**Work required**
Every line from the start of the entries up to and including the one bearing "семейные фильмы фэнтези (87, 1475)" must be printed verbatim, without the pictures.

**Collected data**
┌──
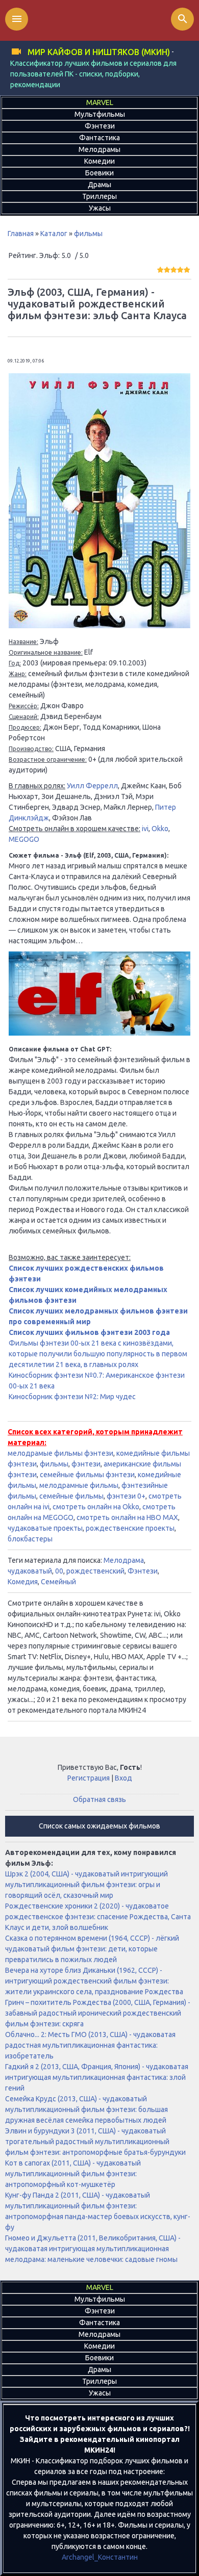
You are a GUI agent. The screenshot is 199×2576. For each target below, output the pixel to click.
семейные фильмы (71, 1496)
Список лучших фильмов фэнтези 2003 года (89, 1332)
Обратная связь (99, 1799)
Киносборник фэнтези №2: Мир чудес (72, 1397)
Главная (21, 233)
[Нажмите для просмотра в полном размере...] (99, 626)
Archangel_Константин (100, 2557)
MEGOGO (24, 839)
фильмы (88, 233)
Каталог (53, 233)
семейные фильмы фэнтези (87, 1475)
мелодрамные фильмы (78, 1485)
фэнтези (86, 1464)
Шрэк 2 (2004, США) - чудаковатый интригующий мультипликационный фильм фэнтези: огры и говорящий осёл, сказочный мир (86, 1884)
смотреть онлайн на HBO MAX (127, 1517)
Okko (160, 829)
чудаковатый (30, 1571)
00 (59, 1571)
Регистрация (88, 1778)
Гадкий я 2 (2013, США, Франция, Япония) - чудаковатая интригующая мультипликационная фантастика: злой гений (96, 2077)
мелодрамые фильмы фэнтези (60, 1453)
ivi (145, 829)
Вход (123, 1778)
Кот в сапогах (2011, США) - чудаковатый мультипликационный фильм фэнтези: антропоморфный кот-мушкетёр (73, 2173)
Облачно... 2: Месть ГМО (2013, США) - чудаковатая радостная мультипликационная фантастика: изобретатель (90, 2045)
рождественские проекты (130, 1528)
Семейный (58, 1582)
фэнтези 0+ (126, 1496)
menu (17, 19)
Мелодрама (124, 1560)
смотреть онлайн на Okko (96, 1507)
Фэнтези (143, 1571)
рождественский (95, 1571)
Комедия (23, 1582)
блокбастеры (30, 1539)
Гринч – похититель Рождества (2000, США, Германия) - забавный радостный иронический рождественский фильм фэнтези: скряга (97, 2013)
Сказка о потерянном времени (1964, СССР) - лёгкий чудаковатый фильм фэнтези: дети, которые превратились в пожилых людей (92, 1949)
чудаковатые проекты (45, 1528)
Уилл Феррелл (92, 786)
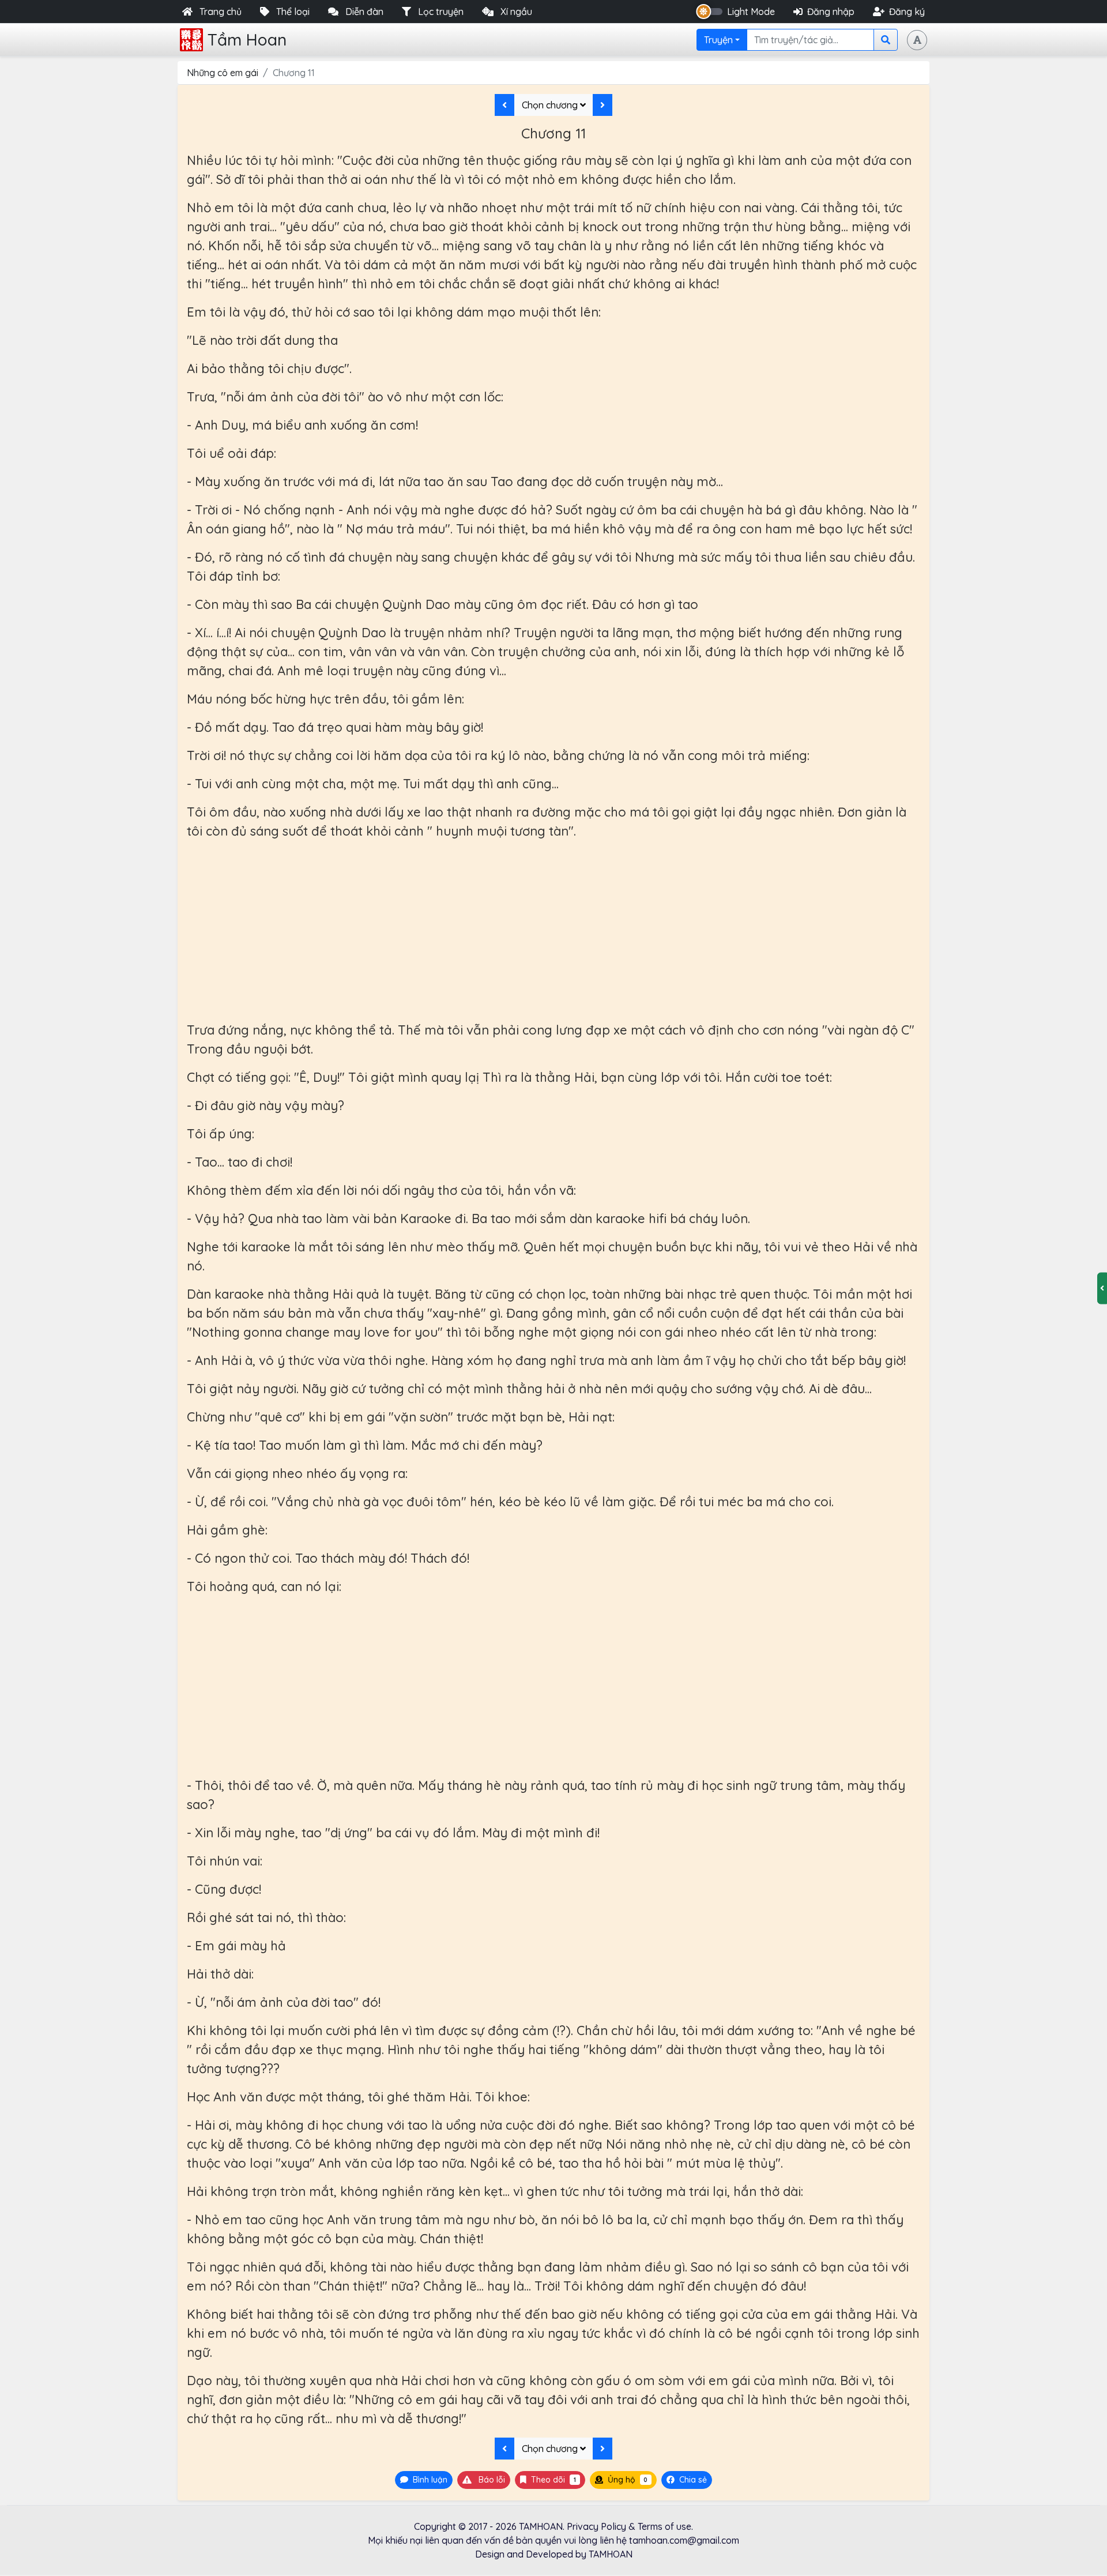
└──
**Finished task**
You are a GUI agent. The screenshot is 199×2576. For each target below, output the pixel to click.
семейные фильмы (71, 1496)
Список лучших фильмов фэнтези 2003 года (89, 1332)
Обратная связь (99, 1799)
Киносборник фэнтези №2: Мир чудес (72, 1397)
Главная (21, 233)
[Нажмите для просмотра в полном размере...] (99, 626)
Archangel_Константин (100, 2557)
MEGOGO (24, 839)
фильмы (88, 233)
Каталог (53, 233)
семейные фильмы фэнтези (87, 1475)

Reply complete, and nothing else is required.